▸ EXCERPTED RECORDS:
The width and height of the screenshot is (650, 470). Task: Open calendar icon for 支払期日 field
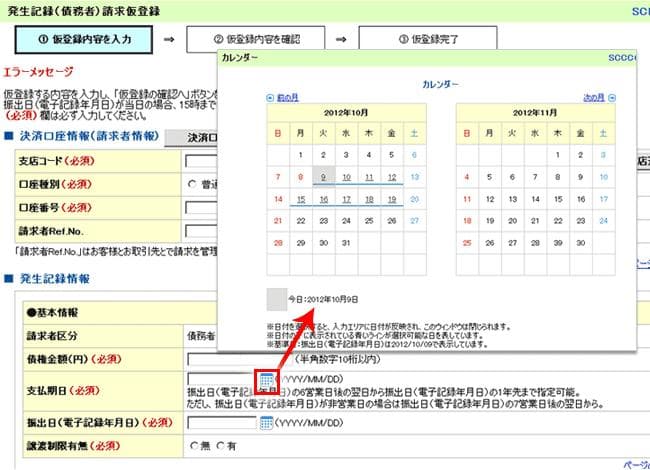coord(267,382)
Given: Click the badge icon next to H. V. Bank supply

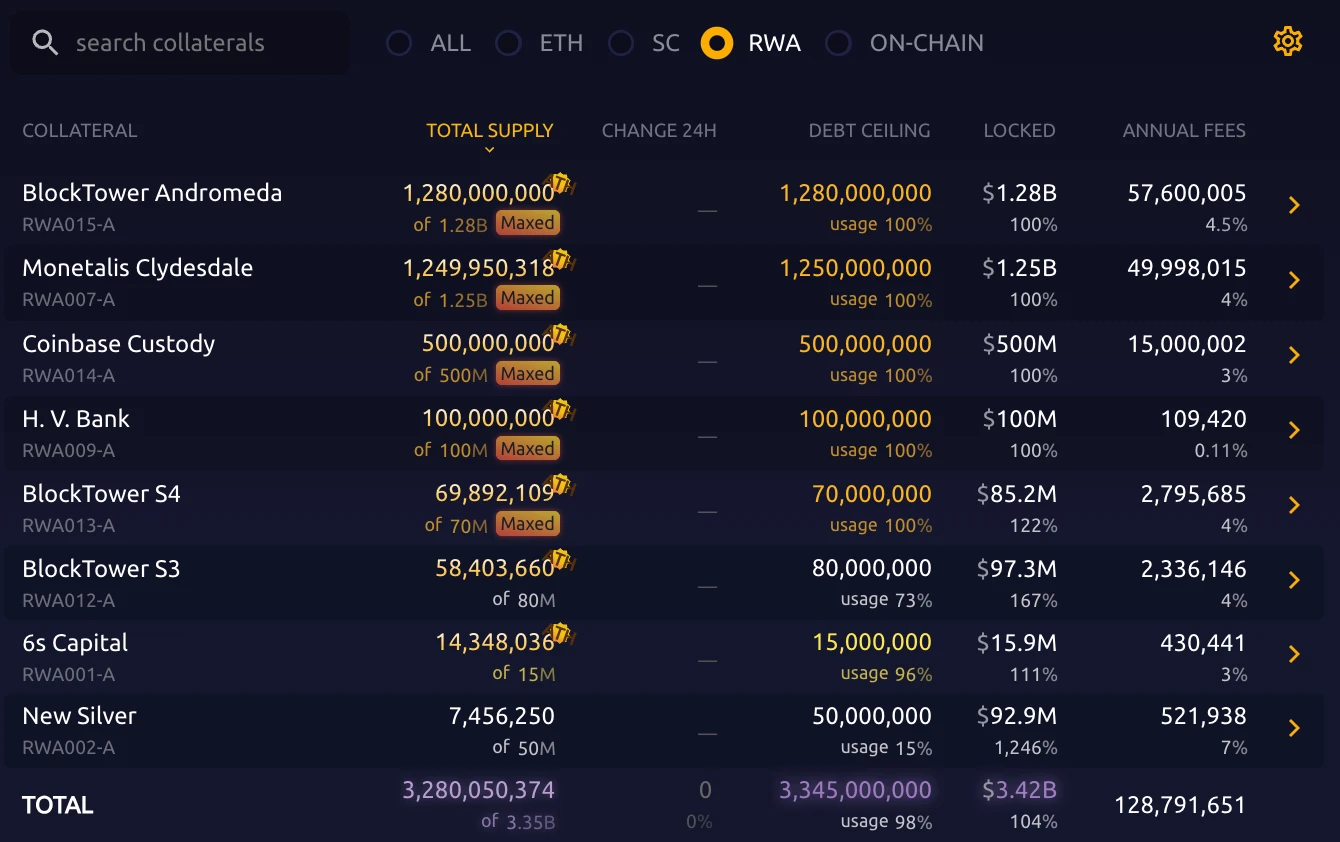Looking at the screenshot, I should click(563, 410).
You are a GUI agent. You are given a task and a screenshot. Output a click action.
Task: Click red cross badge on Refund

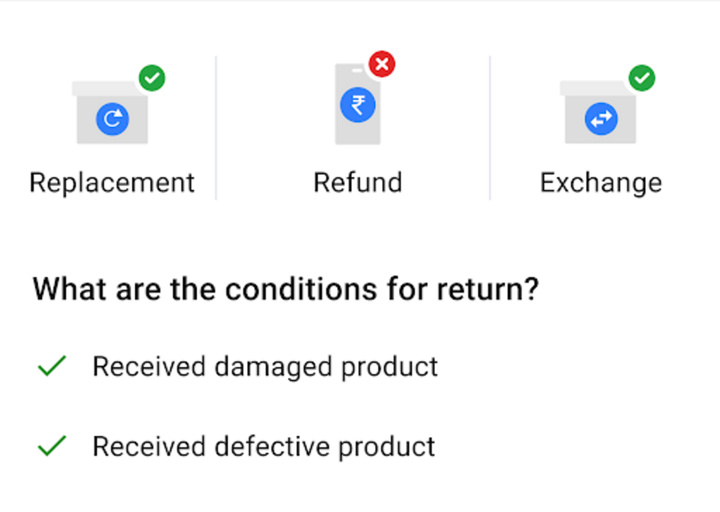[381, 65]
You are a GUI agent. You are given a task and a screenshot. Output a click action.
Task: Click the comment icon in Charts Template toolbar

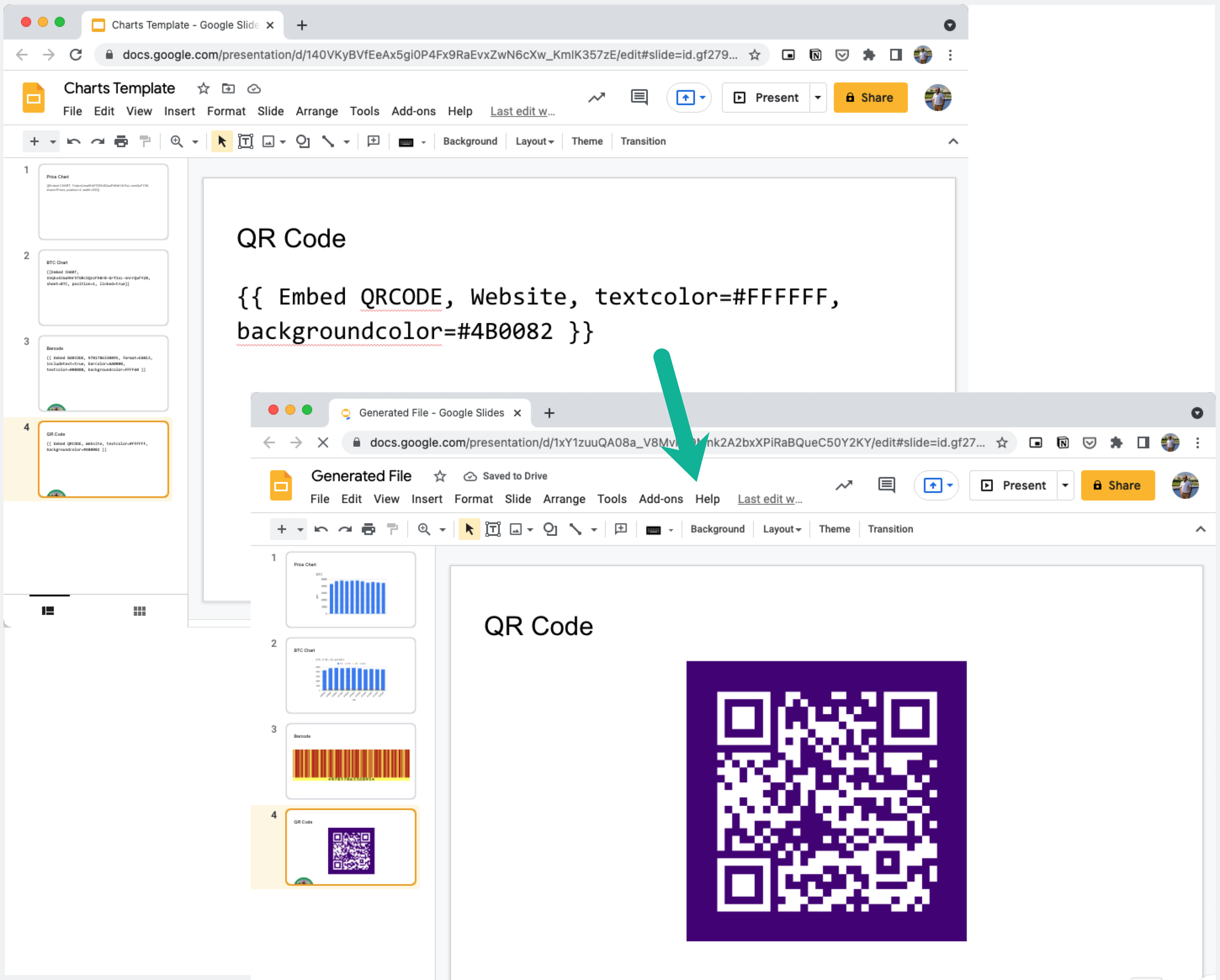(639, 97)
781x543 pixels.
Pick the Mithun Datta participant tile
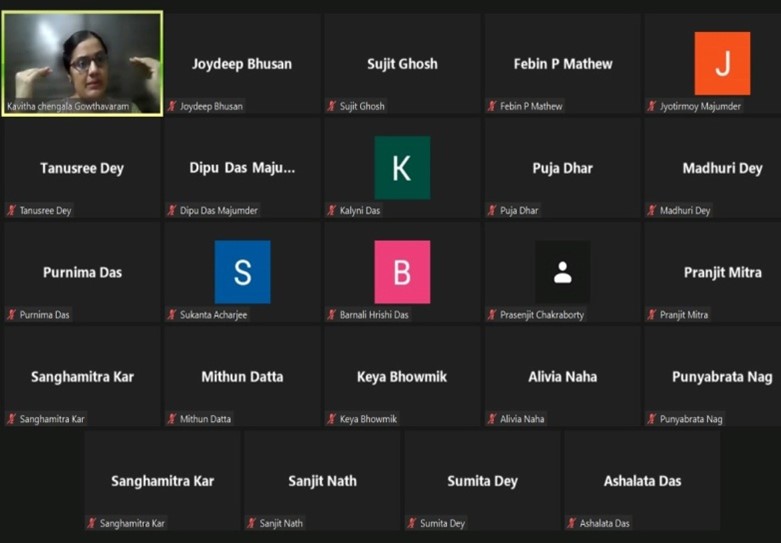point(242,377)
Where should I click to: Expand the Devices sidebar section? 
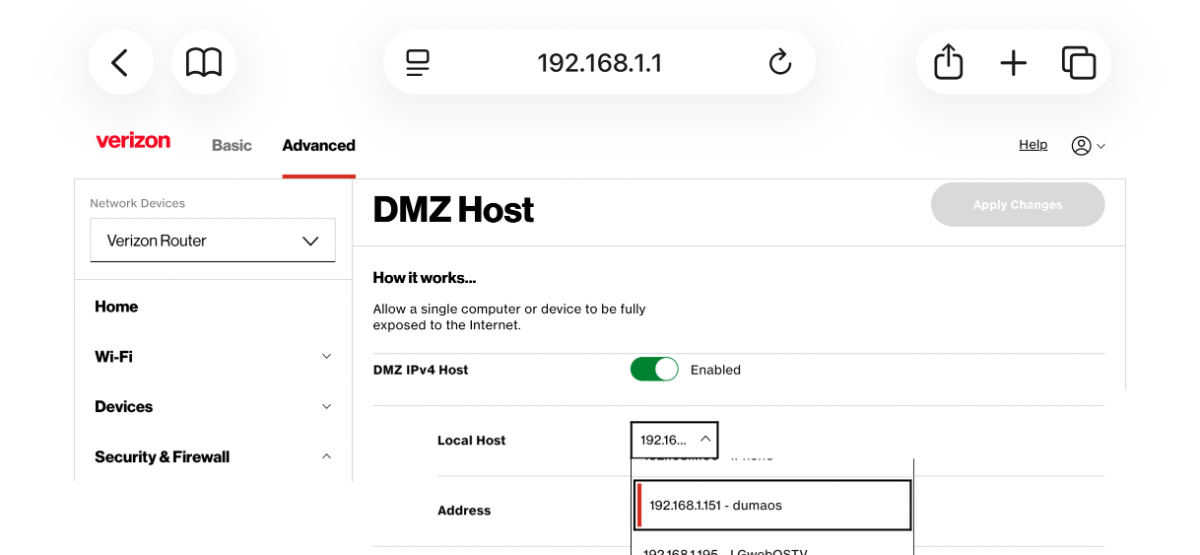(x=213, y=406)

▸ WHAT YOU ARE ASKED TO DO:
Go back to the line containing "781x543 pixels." and output it and every line after it through the end of the records, exactly, but not the pictures.

▸ ANSWER TO THIS TASK:
781x543 pixels.
Pick the Mithun Datta participant tile
point(242,377)
Where should I click to: Expand the Devices sidebar section? 
(x=213, y=406)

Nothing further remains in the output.